For the second analysis of genetic invasion, we used the function pca to perform two principal components analyses (PCAs) on the 80 Ae. aegypti. The first PCA used only the SNPs that were located within the Vssc gene region. The second PCA used SNPs that were found anywhere outside the Vssc region. In the absence of genetic invasion, we would anticipate that both PCAs would partition the genetic variance roughly equivalently, along population lines. In the case of genetic invasion, we would expect the genetic variance of the Vssc SNPs to be structured by resistance profile and that of the non-Vssc SNPs by population.
Results
Vssc mutations
Variation was identified in the Vssc alleles and genotype combinations of Ae. aegypti throughout the Indo-Pacific region. Eight of the possible 27 combinations of genotypes of the three sodium channel mutation sites were identified in the samples of Ae. aegypti and five of these were present in high numbers (Table 2). Mutation sites 1016G and 989P were perfectly linked within our sample with respect to genetic state (except in a small number of individuals from Taiwan) and were in negative linkage disequilibrium with site 1534C. If we consider each possible state, namely wildtype homozygote, mutant homozygote and heterozygote, only three putative haplotypes are required to construct each of the observed combinations (excluding those from Taiwan) (Figure 2a). One additional haplotype is required to construct the two extra genotypes from Taiwan (Figure 2b).
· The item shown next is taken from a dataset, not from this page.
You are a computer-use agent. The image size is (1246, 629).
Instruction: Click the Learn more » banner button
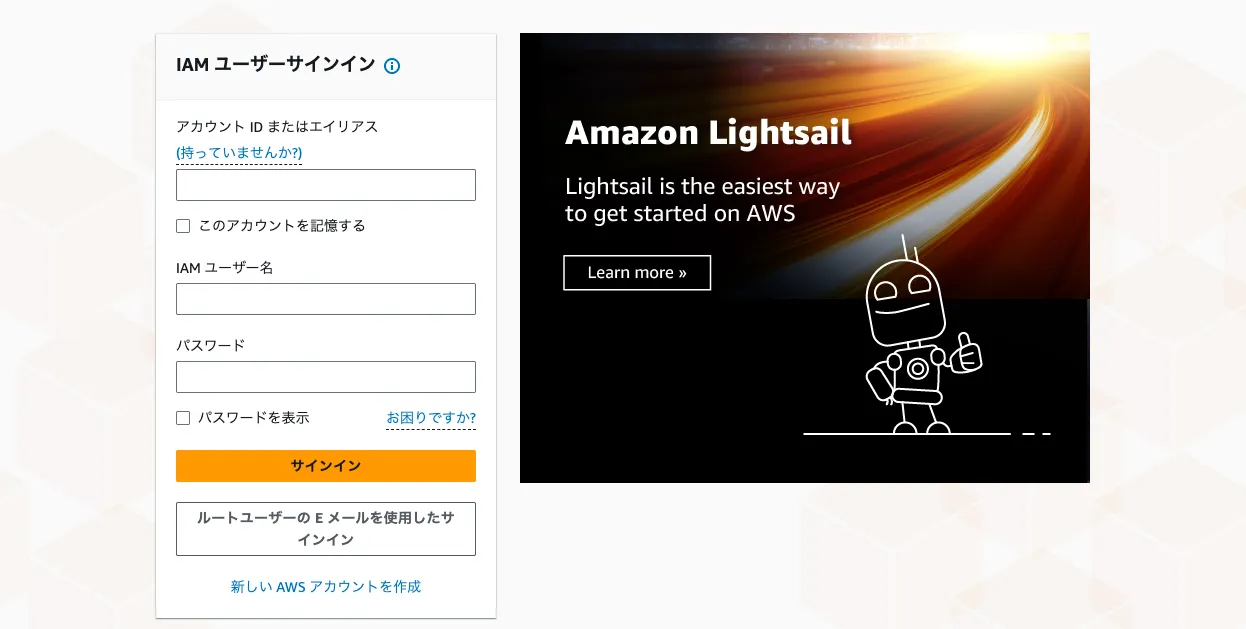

Frequency of Vssc kdr genotypes identified in Ae. aegypti from specific countries in the Indo-Pacific region
Patterns of Vssc mutations were varied across the geographic dataset. From one to five mutation combinations (genotypes) were found at each geographic location with the most combinations (five) being identified from the remote Republic of Kiribati and from Taiwan (Table 2). Mosquitoes from Bali, Indonesia and the Republic of Vanuatu showed only one genotype pattern (homozygous mutant for 1016G and 989P, but wildtype for F1534 – designated as genotype A). Mosquitoes from Vietnam, New Caledonia and Fiji only showed mutations at the 1534 site (homozygous and heterozygous, genotypes B and E) and the sample also contained some completely wildtype individuals (genotype F). Aedes aegypti from Singapore, Thailand and Malaysia showed three main genotype combinations, namely A, B and C (C = heterozygous at each of the three sites) (Figure 3).
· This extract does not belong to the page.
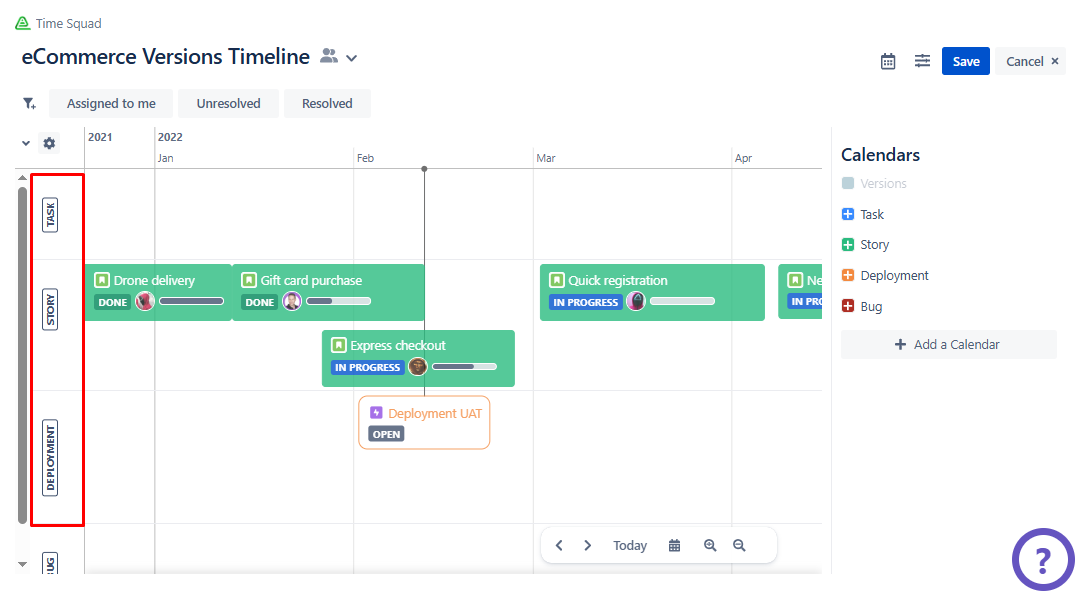Zoom in on the timeline

pos(710,545)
Distribution of the Vssc mutations in Indo-Pacific Aedes aegypti considered in this study. Coloured sectors indicate the frequency of each type of resistance mutation within each country, following: Blue = 1016G, Orange = 1534C, Yellow = 989P. Populations are: (A) Sri Lanka, (B) Thailand, (C) Malaysia, (D) Singapore, (E) Vietnam, (F) Bali, (G) Taiwan, (H) New Caledonia, (I) Vanuatu, (J) Fiji, and (K) Kiribati.
Testing for genetic invasions
After filtering, we retained 50,569 genome-wide SNPs for genetic analyses, from an unfiltered set of 93,925 SNPs. Eighteen of these SNPs were located within the Vssc gene. Four of these SNPs were located within a Vssc exon region, of which three were in the 3’ untranslated region and one was in the coding region. None of the SNPs corresponded to any of the three point mutations conferring resistance. Mean depth across the filtered SNPs was 22.24 (s.d. 6.33) and mean missingness in individuals was 1.82% (s.d. 1.23%).
Using the entire set of 50,569 SNPs, sparse nonnegative matrix factorization in LEA found K = 4 to be the optimal choice for K (Supplementary Figure S1). Latent factor mixed-models treating Profiles GTC and TGT as environmental factors found a set of SNPs strongly associated with each profile (Figure 4). These SNPs were all clustered around the Vssc gene and had -log10(P) of up to 57, while elsewhere on the genome no SNP had -log10(P) > 15. For Profile GTC, there were 26 SNPs of -log10(P) > 15, all of which were found in a region 4,661,744 bp long (chromosome 3; positions 313,105,794 – 317,767,538) surrounding and containing the Vssc gene (chromosome 3; positions 315,926,360 – 316,405,638), with eight of these SNPs found within the Vssc gene. For Profile TGT, there were 23 SNPs of-log10(P) > 15, which were found in a similar region 12,468,872 bp long (chromosome 3; positions 305,090,719–317,559,591) containing the Vssc gene. Of these 23 SN Ps, eight were located within the Vssc gene, which were the same eight SNPs detected as outliers in the latent factor mixed-model for Profile GTC. Supplementary Figure S2 shows latent factor mixed-model results across a narrow band of chromosome 3 (positions 300,000,000 – 330,000,000).
Latent factor mixed-models for Profiles GTC (top) and TGT (bottom). Models use K = 4 to condition for population structure among the 80 Ae. aegypti. Circles indicate locations and -log10(P) of SNPs. Yellow-filled circles indicate SNPs located within the Vssc gene (chromosome 3; positions 315,926,360 – 316,405,638).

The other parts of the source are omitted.